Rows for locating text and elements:
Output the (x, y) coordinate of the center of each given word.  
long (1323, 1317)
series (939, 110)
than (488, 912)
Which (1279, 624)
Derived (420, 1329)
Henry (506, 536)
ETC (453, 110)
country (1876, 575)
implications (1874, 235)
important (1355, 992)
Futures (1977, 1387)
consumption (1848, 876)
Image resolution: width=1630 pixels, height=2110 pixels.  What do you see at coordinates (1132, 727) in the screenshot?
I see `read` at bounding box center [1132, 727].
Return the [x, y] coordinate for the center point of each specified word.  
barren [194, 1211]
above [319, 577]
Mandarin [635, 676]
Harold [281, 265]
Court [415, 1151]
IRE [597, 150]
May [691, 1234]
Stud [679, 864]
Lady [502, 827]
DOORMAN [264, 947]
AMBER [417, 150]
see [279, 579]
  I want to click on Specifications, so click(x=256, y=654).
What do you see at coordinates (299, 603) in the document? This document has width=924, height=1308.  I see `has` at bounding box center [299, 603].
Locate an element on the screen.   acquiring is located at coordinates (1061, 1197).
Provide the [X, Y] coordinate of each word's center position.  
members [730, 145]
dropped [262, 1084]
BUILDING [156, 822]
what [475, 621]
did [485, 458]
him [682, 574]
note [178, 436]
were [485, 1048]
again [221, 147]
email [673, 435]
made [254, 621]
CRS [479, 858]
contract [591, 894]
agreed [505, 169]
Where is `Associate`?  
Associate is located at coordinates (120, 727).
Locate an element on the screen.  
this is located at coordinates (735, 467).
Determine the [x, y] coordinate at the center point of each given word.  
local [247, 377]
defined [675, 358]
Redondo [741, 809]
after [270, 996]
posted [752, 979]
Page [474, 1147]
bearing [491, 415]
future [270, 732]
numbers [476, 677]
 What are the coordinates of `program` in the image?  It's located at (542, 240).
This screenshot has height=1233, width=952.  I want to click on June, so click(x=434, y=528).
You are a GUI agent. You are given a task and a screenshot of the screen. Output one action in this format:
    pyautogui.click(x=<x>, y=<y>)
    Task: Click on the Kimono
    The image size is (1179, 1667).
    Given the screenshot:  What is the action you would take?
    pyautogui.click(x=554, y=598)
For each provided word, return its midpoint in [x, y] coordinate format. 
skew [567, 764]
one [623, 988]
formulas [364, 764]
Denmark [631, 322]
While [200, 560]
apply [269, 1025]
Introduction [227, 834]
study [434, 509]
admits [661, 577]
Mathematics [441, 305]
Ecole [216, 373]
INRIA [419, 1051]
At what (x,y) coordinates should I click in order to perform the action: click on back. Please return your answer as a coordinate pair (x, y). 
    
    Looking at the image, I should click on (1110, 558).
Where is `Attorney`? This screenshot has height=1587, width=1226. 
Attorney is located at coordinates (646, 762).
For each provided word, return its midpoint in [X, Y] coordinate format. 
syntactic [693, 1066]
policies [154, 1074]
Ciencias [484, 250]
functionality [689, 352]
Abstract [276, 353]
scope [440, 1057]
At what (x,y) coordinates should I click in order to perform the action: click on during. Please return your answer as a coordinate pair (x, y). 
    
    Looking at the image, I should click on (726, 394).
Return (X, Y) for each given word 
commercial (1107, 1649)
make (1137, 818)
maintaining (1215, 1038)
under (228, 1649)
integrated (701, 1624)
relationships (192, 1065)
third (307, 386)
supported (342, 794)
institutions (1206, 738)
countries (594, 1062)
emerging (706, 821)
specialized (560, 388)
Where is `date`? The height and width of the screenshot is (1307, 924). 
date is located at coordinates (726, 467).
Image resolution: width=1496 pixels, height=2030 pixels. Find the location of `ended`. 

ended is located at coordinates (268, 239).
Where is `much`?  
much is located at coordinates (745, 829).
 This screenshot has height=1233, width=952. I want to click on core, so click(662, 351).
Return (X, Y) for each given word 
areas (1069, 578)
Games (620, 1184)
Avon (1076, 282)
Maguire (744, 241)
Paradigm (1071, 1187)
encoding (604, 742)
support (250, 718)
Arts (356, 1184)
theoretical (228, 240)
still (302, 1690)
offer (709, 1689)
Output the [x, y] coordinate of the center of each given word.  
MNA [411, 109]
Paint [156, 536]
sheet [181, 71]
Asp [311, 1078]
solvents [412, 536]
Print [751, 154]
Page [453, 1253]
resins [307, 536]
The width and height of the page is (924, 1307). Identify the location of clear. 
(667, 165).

• _What you have to do_
Put the rows from the line containing "Image resolution: width=1630" through the line containing "Mandarin [635, 676]", both included, into a numbered list, skipping any blank lines.

• _Solution_
1. Image resolution: width=1630 pixels, height=2110 pixels.  What do you see at coordinates (1132, 727) in the screenshot?
2. I see `read` at bounding box center [1132, 727].
3. Return the [x, y] coordinate for the center point of each specified word.  
4. barren [194, 1211]
5. above [319, 577]
6. Mandarin [635, 676]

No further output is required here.